SF archbishop is re-wording his strict morality code

San Francisco Archbishop Salvatore Cordileone is tempering the strict language of morality clauses he added to teacher contracts. (AP Photo)
By Kevin Fagan 

SAN FRANCISCO — Under pressure from his Catholic schools community, the archbishop of the San Francisco archdiocese is re-wording strict guidelines he proposed for teachers that would require them to reject homosexuality, use of contraception, and other “evil” behavior.

Most significantly, Archbishop Salvatore Cordileone said he is dropping an effort to designate high school teachers as “ministers,” which, under a 2012 US Supreme Court ruling, would have eliminated them from government-mandated employee protections by placing them solely under Church control.

In an hour-long meeting with The San Francisco Chronicle’s editorial board, Cordileone said he is forming a committee of theology teachers from the San Francisco Archdiocese’s four high schools to go over his proposed teacher guidelines. The committee, he said, will “recommend to me an expanded draft” and “adjust the language to make the statements more readily understandable to a wider leadership.”

“I was surprised at the degree of consternation over this,” Cordileone said. What he is drafting, he said, is merely a reiteration of existing Catholic morality doctrines concerning behavior.

The modifications Cordileone drew up this month for the Faculty Handbook for his archdiocese’s 350 or so teachers ignited a firestorm of opposition when teachers, parents and students interpreted them to mean staff could be fired for being in same-sex marriages, using contraception, approving of abortion, or engaging in other actions the handbook labeled as “evil.”

Of particular concern to some faculty was the prospect of punishment for behavior done behind closed doors.
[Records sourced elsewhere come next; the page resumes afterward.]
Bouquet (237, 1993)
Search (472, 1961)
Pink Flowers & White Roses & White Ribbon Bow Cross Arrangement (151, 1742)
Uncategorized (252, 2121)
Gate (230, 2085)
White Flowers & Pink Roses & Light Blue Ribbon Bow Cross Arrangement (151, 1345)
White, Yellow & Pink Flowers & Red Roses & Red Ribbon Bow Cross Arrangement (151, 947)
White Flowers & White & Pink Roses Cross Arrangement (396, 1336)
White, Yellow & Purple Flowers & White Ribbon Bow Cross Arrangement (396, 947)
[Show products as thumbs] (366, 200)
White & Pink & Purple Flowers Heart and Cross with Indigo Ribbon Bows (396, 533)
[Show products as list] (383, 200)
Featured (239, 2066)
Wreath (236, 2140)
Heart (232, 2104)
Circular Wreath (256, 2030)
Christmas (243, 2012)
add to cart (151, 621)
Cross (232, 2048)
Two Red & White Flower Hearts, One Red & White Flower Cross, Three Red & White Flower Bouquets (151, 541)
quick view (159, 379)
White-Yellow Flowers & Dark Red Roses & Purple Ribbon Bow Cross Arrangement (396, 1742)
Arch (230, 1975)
One statement from the archdiocese said high school administrators, faculty, and staff who are Catholics “are called to conform their hearts, minds and consciences, as well as their public and private behavior, ever more closely to the truths taught by the Catholic Church.”
Cordileone said he has no intention of invading private lives. The purpose of his guidelines, he said, is to make sure his teachers’ behavior, and the examples they set in public, don’t contradict bedrock Catholic principles — which condemn same-sex marriage, abortion, and birth control, among other things.

The new language is meant only to “clarify,” he said, and not to trigger teacher firings or ignite “a witch hunt.”
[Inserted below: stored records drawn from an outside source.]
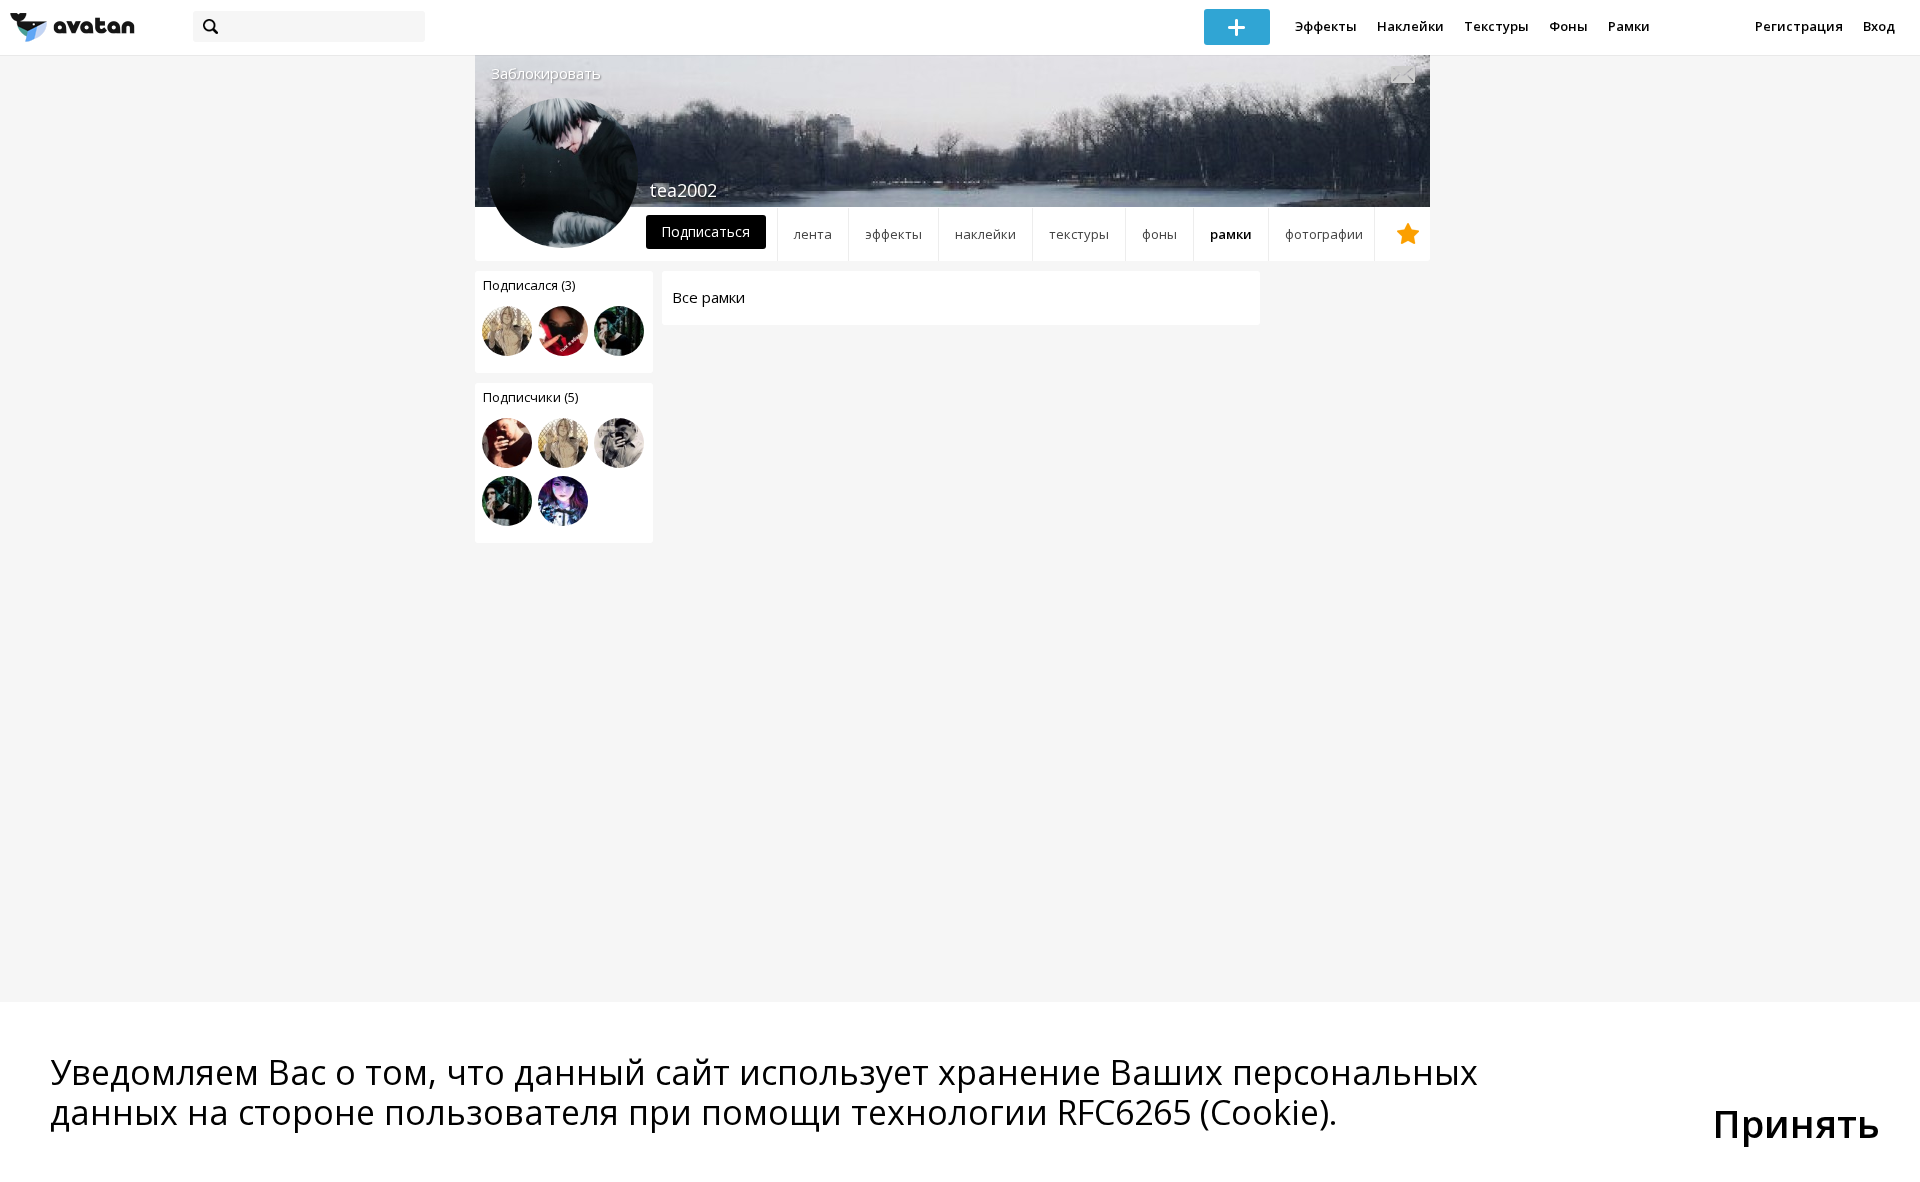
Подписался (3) (529, 285)
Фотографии (1324, 234)
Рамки (1629, 26)
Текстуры (1496, 26)
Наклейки (1410, 26)
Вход (1879, 26)
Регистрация (1799, 26)
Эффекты (1326, 26)
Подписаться (705, 231)
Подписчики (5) (530, 397)
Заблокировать (546, 73)
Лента (813, 234)
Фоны (1568, 26)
“My primary concern is for the good of our students,” he told the board. “We want our students to flourish.”
Publicist Sam Singer, who is representing parents and alumni of San Francisco Catholic schools as they try to counter the proposed dictates, said the archbishop’s statements were welcome news.

“The proof is in the pudding, so we’ll have to take a look at what the archbishop comes back with,” Singer said. “But this is certainly a step in the right direction, and is welcomed by many of the parents, teachers and alumni. But there is still much work to be done.”

Story via New York Times News Service.